* **Problem to solve**
In the material, from the line with "I want to click on chart-title-encoded: Encoded, so" to the line with "cac-label: Acquisition Cost: CAC is", swap "resolution" for "size" and write out those lines again with nothing else changed.

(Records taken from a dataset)

========

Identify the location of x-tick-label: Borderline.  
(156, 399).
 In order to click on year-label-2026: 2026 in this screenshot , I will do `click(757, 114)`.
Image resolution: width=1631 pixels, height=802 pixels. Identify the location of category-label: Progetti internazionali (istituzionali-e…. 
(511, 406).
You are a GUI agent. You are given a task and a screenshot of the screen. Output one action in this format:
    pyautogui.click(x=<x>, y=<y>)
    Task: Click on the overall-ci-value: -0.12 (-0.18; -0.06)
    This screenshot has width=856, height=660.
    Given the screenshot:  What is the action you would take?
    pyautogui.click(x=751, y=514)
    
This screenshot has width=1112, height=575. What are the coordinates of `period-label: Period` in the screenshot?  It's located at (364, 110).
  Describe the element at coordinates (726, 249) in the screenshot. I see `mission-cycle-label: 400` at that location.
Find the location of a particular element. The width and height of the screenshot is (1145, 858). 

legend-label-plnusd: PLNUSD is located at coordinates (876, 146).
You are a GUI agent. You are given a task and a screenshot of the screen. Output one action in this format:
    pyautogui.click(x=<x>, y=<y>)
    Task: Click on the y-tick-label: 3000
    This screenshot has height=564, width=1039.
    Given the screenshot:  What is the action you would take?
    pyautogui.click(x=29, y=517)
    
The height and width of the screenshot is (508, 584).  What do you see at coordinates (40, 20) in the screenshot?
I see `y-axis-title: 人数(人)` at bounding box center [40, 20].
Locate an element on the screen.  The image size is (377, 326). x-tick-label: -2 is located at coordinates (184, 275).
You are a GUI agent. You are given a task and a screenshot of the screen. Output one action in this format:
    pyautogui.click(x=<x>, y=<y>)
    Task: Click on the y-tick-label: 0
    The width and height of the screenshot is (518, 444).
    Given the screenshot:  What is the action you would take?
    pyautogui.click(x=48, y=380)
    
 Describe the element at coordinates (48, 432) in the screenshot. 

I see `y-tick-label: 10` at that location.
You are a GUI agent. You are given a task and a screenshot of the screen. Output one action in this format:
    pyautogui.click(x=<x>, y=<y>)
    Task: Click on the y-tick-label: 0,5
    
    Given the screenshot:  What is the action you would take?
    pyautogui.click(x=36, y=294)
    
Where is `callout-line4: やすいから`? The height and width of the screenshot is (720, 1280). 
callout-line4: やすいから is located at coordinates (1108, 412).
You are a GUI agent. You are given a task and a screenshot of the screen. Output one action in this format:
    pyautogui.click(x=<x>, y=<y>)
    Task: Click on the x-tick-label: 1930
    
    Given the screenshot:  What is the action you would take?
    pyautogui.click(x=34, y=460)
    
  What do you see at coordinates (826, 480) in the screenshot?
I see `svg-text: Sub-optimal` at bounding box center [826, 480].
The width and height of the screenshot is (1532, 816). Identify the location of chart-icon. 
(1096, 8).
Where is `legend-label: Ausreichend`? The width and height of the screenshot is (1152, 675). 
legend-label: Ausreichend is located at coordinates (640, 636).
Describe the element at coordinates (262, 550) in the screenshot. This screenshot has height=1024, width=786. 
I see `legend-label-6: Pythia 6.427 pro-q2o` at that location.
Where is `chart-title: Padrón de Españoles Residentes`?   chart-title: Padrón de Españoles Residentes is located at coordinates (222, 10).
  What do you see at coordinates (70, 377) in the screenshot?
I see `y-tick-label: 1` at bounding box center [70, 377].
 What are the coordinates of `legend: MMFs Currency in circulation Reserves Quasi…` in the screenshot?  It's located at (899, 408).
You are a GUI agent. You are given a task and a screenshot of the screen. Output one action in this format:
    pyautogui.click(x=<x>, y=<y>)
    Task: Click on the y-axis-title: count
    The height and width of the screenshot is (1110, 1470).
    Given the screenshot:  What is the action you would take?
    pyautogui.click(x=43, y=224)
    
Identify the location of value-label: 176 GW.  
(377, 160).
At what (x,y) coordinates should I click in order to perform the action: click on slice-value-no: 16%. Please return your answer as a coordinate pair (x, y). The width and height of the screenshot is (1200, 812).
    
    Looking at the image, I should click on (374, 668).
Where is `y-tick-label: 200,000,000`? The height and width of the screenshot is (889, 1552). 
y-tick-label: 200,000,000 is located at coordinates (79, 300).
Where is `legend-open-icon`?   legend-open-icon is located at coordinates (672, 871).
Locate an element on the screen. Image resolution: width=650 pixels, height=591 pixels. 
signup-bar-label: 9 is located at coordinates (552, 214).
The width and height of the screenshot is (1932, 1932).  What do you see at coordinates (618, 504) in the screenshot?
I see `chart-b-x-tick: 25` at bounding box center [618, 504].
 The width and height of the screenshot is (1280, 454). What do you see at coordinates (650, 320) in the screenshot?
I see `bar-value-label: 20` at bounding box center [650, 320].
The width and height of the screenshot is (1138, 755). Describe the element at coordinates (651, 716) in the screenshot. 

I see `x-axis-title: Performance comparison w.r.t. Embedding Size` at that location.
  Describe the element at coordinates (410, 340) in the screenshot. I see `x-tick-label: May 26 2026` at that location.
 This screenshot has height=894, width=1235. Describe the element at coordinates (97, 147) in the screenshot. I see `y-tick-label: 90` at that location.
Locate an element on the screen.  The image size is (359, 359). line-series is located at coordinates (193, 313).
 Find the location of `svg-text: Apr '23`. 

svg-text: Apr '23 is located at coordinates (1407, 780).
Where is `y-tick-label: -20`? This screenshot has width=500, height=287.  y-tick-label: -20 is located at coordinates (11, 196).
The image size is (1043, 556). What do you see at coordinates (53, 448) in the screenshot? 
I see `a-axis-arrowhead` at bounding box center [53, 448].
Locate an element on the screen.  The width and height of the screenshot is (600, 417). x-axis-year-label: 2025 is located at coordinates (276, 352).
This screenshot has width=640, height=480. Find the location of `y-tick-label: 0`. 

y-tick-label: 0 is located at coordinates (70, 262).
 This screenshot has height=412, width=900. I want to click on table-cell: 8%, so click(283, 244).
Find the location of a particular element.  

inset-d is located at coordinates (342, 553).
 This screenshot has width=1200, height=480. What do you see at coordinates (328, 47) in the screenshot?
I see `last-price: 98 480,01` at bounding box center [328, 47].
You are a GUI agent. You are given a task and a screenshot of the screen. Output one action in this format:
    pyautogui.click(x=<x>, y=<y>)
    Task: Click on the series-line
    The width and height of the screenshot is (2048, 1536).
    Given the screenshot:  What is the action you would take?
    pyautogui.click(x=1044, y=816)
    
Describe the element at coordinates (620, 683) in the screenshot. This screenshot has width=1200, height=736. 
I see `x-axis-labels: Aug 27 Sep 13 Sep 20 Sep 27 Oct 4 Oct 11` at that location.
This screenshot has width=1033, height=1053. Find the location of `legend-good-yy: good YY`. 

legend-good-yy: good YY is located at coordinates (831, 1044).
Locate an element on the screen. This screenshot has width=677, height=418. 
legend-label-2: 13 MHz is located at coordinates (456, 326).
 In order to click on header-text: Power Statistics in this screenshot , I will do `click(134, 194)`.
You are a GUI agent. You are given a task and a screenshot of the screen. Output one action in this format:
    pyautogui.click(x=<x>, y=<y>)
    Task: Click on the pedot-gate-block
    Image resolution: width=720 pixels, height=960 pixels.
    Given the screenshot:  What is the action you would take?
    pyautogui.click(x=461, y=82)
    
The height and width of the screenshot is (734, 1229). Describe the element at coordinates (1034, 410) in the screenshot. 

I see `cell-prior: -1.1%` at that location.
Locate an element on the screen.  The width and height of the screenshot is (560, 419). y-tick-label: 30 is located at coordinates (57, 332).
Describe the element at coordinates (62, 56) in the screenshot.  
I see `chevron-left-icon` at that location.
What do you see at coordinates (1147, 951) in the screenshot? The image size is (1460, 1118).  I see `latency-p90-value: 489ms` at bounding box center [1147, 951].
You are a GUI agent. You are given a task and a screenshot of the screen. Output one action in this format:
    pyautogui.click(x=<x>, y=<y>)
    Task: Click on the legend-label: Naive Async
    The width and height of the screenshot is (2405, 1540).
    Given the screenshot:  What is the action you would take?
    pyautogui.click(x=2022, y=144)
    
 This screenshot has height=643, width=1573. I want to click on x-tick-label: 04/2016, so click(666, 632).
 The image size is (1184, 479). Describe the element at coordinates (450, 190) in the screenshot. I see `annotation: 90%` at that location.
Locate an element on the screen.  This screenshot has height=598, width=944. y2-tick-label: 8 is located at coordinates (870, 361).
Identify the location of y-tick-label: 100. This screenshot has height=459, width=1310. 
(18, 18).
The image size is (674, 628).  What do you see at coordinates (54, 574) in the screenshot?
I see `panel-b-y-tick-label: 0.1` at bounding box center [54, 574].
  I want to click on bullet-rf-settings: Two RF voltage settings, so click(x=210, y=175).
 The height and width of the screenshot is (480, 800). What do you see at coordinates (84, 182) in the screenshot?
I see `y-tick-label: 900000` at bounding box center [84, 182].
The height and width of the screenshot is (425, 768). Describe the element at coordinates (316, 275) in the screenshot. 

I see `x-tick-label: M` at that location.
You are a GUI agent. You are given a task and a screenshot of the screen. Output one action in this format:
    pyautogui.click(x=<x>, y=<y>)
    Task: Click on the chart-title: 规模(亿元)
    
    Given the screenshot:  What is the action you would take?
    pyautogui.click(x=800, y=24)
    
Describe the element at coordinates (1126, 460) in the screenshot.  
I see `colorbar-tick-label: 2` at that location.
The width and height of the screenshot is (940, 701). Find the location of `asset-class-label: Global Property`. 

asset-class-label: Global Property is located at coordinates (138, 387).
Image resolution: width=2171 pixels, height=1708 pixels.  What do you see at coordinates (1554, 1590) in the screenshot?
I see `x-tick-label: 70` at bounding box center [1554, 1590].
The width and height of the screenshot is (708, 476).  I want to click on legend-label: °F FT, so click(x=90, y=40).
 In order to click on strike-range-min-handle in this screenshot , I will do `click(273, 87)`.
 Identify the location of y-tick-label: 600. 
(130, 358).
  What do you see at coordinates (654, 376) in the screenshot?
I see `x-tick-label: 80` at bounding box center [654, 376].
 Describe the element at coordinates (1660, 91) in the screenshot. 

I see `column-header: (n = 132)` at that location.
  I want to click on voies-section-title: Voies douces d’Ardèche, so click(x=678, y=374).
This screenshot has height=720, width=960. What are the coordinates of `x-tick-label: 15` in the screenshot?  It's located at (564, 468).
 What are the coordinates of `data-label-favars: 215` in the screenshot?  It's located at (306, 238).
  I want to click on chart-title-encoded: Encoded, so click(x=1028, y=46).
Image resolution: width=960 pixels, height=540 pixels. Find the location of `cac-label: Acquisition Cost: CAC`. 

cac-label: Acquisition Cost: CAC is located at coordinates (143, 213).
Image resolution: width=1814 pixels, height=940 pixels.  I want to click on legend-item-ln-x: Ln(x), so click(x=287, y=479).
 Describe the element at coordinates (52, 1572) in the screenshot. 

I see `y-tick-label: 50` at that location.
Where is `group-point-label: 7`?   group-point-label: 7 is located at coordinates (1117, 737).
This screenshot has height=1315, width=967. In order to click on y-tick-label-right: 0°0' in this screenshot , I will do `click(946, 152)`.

========

* **Response for this exercise**
  I want to click on chart-title-encoded: Encoded, so click(x=1028, y=46).
Image size: width=960 pixels, height=540 pixels. Find the location of `cac-label: Acquisition Cost: CAC`. 

cac-label: Acquisition Cost: CAC is located at coordinates (143, 213).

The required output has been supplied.